━━ LISTED RECORDS

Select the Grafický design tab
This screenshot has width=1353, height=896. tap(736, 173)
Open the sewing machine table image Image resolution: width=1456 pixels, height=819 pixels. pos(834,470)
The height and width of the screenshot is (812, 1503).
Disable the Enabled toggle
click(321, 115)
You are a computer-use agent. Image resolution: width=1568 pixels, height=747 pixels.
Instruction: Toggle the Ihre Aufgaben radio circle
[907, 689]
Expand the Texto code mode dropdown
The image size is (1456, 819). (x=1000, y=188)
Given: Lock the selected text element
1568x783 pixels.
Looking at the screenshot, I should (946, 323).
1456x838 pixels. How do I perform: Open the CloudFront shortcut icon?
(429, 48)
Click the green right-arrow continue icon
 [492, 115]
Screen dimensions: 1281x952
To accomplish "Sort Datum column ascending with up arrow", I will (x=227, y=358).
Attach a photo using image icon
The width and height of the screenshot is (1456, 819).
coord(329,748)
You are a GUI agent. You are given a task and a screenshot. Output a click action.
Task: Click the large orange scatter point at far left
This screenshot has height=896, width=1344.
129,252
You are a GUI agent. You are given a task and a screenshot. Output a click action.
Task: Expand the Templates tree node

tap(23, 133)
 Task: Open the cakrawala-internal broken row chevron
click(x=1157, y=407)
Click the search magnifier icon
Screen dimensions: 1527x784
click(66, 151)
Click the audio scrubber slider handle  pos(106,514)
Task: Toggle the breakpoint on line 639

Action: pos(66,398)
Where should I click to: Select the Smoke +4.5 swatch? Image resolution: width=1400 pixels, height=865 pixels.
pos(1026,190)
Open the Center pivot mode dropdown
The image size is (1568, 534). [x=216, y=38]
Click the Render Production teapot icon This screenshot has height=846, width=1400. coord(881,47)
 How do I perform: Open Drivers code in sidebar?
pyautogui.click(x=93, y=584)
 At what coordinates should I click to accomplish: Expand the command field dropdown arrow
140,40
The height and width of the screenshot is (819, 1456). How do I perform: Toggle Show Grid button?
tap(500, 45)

━━━━

INSTRUCTIONS TO FOLLOW: Go through the entries and repeat each one exactly.

ANSWER FOR THIS EXERCISE:
Select the Grafický design tab
This screenshot has width=1353, height=896. tap(736, 173)
Open the sewing machine table image Image resolution: width=1456 pixels, height=819 pixels. pos(834,470)
The height and width of the screenshot is (812, 1503).
Disable the Enabled toggle
click(321, 115)
You are a computer-use agent. Image resolution: width=1568 pixels, height=747 pixels.
Instruction: Toggle the Ihre Aufgaben radio circle
[907, 689]
Expand the Texto code mode dropdown
The image size is (1456, 819). (x=1000, y=188)
Given: Lock the selected text element
1568x783 pixels.
Looking at the screenshot, I should (946, 323).
1456x838 pixels. How do I perform: Open the CloudFront shortcut icon?
(429, 48)
Click the green right-arrow continue icon
 [492, 115]
Screen dimensions: 1281x952
To accomplish "Sort Datum column ascending with up arrow", I will (x=227, y=358).
Attach a photo using image icon
The width and height of the screenshot is (1456, 819).
coord(329,748)
You are a GUI agent. You are given a task and a screenshot. Output a click action.
Task: Click the large orange scatter point at far left
This screenshot has height=896, width=1344.
129,252
You are a GUI agent. You are given a task and a screenshot. Output a click action.
Task: Expand the Templates tree node

tap(23, 133)
 Task: Open the cakrawala-internal broken row chevron
click(x=1157, y=407)
Click the search magnifier icon
Screen dimensions: 1527x784
click(66, 151)
Click the audio scrubber slider handle  pos(106,514)
Task: Toggle the breakpoint on line 639

Action: pos(66,398)
Where should I click to: Select the Smoke +4.5 swatch? Image resolution: width=1400 pixels, height=865 pixels.
pos(1026,190)
Open the Center pivot mode dropdown
The image size is (1568, 534). [x=216, y=38]
Click the Render Production teapot icon This screenshot has height=846, width=1400. coord(881,47)
 How do I perform: Open Drivers code in sidebar?
pyautogui.click(x=93, y=584)
 At what coordinates should I click to accomplish: Expand the command field dropdown arrow
140,40
The height and width of the screenshot is (819, 1456). How do I perform: Toggle Show Grid button?
tap(500, 45)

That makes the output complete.